Work instruction: Copy each line below in which the string "Search" occurs.

(Items listed in a dataset)

*** Block opens ***

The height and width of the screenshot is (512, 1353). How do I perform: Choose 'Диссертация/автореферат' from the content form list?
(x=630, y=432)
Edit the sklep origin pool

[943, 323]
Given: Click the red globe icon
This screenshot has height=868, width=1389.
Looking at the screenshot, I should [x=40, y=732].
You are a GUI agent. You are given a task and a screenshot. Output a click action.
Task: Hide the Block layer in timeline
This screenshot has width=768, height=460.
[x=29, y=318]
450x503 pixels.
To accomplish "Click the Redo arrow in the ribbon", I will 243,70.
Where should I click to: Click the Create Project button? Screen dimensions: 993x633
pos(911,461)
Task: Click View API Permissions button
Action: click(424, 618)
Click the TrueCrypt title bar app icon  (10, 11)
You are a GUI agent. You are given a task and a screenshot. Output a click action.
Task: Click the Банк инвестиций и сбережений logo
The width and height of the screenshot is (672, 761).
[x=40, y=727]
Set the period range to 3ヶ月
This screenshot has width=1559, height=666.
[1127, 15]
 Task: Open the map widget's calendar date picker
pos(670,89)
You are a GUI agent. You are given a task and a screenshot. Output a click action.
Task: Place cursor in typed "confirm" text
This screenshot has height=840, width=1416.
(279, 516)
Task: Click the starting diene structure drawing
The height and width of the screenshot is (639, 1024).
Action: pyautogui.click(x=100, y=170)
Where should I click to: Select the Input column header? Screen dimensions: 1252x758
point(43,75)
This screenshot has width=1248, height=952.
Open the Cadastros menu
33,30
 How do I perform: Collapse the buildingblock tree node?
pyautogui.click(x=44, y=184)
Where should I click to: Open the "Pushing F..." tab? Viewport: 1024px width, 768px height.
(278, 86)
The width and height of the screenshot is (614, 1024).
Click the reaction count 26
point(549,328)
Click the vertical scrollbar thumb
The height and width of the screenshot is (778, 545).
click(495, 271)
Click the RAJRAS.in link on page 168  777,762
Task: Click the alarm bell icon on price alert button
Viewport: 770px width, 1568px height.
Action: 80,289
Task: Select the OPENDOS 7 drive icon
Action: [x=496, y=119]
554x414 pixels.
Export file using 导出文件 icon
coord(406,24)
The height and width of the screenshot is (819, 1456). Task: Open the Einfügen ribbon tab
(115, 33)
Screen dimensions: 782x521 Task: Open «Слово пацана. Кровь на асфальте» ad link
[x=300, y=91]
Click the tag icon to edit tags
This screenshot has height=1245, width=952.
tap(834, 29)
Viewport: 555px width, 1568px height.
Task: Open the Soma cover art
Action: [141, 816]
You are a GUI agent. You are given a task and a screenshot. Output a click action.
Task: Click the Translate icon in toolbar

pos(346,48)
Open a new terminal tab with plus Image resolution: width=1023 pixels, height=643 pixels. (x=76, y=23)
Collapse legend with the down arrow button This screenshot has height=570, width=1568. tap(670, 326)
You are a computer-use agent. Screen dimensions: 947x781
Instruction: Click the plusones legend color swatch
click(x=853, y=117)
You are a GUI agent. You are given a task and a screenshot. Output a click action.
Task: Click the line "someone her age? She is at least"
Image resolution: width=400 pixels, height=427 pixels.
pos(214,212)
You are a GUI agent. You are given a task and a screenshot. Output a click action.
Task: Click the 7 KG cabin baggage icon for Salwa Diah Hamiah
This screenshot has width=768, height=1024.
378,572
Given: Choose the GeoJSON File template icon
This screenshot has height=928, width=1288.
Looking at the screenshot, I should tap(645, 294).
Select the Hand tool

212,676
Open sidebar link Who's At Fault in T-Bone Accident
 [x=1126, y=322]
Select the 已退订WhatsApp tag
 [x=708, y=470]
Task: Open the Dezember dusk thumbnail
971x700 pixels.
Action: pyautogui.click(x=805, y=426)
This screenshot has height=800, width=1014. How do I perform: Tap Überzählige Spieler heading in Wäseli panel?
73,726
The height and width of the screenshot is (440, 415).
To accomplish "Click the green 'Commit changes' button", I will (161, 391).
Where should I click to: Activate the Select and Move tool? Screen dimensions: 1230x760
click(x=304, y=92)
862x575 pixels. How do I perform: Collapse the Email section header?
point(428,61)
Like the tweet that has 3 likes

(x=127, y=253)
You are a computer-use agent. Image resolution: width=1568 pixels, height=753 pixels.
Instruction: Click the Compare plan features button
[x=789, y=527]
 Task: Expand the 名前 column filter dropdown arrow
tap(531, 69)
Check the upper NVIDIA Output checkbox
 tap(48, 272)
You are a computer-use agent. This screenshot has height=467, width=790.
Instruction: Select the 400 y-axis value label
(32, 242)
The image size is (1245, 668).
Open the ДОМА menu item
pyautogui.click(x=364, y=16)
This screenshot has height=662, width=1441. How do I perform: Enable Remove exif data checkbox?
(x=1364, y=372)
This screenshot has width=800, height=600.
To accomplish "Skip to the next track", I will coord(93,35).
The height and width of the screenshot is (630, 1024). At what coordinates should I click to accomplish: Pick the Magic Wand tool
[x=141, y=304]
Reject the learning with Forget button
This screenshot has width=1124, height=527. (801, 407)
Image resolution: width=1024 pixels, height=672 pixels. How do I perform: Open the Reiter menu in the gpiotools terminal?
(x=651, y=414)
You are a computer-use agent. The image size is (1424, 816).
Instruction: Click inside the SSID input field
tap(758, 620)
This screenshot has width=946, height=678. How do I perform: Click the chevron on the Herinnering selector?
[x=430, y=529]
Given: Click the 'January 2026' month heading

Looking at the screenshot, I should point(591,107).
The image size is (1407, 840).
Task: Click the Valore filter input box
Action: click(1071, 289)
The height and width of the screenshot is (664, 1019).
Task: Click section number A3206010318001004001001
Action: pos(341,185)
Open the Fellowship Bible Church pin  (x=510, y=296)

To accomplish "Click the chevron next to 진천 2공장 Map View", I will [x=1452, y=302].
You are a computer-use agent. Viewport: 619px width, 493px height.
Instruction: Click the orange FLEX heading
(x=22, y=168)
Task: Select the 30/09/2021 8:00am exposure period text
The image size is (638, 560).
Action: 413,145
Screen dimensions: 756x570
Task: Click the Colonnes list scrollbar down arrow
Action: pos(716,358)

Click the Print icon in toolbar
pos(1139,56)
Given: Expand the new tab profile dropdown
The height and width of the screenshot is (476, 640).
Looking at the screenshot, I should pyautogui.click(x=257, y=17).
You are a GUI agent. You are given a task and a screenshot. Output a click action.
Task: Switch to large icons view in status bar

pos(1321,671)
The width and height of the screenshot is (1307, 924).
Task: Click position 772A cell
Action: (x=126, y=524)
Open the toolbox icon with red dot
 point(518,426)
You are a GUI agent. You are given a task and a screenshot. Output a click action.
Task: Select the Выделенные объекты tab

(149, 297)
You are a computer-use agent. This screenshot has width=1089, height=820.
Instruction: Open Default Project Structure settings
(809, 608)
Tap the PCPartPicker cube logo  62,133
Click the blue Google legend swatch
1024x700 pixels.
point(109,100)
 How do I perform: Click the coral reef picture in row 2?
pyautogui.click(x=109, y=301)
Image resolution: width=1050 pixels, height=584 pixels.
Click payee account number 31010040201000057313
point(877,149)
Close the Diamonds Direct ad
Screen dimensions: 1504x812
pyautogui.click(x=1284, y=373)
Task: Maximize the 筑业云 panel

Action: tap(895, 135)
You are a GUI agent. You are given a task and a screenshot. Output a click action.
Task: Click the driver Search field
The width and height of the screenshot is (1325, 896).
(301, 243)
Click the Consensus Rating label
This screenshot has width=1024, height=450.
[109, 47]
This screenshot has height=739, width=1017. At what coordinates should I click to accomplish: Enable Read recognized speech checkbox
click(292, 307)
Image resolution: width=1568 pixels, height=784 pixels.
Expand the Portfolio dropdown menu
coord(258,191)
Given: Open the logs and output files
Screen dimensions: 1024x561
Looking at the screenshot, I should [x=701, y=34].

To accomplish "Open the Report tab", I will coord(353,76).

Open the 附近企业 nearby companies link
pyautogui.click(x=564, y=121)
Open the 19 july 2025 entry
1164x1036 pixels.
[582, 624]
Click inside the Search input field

*** Block closes ***

Exercise output:
Task: Click the driver Search field
Click inside the Search input field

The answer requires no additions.